The beauty of this Ayckbourn play is the many interactions and fraught dynamics that orbit the main action at any one time. And in Marianne Elliott’s masterly production, each character has been observed with such care and sensitivity that you get a whole cross-section of human pain and suffering – whether that’s through the heavily pregnant Pattie (a beautifully pitched performance by Katherine Parkinson) whose placid nature has made her a doormat for everyone, the unstable Phyllis (Jenna Russell on top form) or the please-just-leave-me-alone Eddie who, deep down, would like to shun all adult responsibilities and immerse himself in the pub and gadgets.
At any time on the stage, something is happening in different pockets of the house. The excellent direction in this production means that the accompanying action is at a perfect level to balance the main melody of drama, and the size of the Lyttelton stage means that – as a viewer – you never feel you are watching something cluttered. Rather, you can switch in and out of scenarios as if skipping through television channels.
What is perhaps the trickiest scene – Uncle Bernard’s dreary puppet show of The Three Little Pigs – is a demonstration of the mastery of this production. It’s got to be dull for the characters because that’s the point, but it can’t bore the audience. Elliott’s sensitivity to detail and her ability to perfectly counterpoint several levels of action, as well as the sincerity in Mark Gattis’s interpretation of Bernard, means that this is a tense and engrossing accumulation of all that is painful and hurtful in this household. Bernard swats thoughtlessly at Pattie’s incompetence with the props, Harvey doesn’t watch or listen, but nevertheless commentates, Phyllis totally misses the point, mistaking a person’s finger for a puppet caterpillar, and eventually the house comes tumbling down.
Ayckbourn’s play, as with so many of his works, is a deeply serious comment about how a lack of communication, understanding and empathy can destroy a household and a human heart in the same way as the puppet show collapses.
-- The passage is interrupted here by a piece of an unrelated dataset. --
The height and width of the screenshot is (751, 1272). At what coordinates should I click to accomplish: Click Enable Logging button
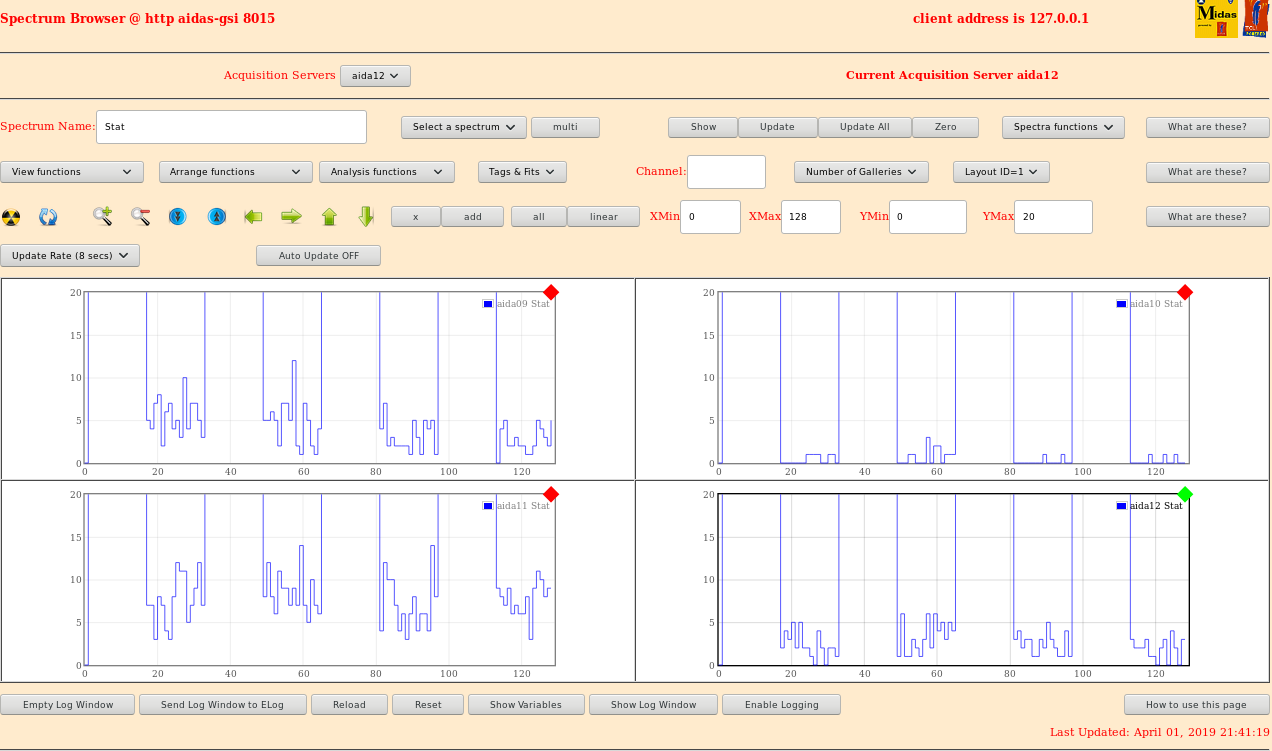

We wince as characters repeatedly, and often unknowingly, bruise one another’s souls and fail to diagnose their own shortcomings. At the end, Bernard – a doctor – pronounces Clive dead, only to then witness his patient come around. “I can’t even get that right!” Bernard despairs, but this speaks volumes for all the characters, none of whom are capable of understanding other people or interpreting situations.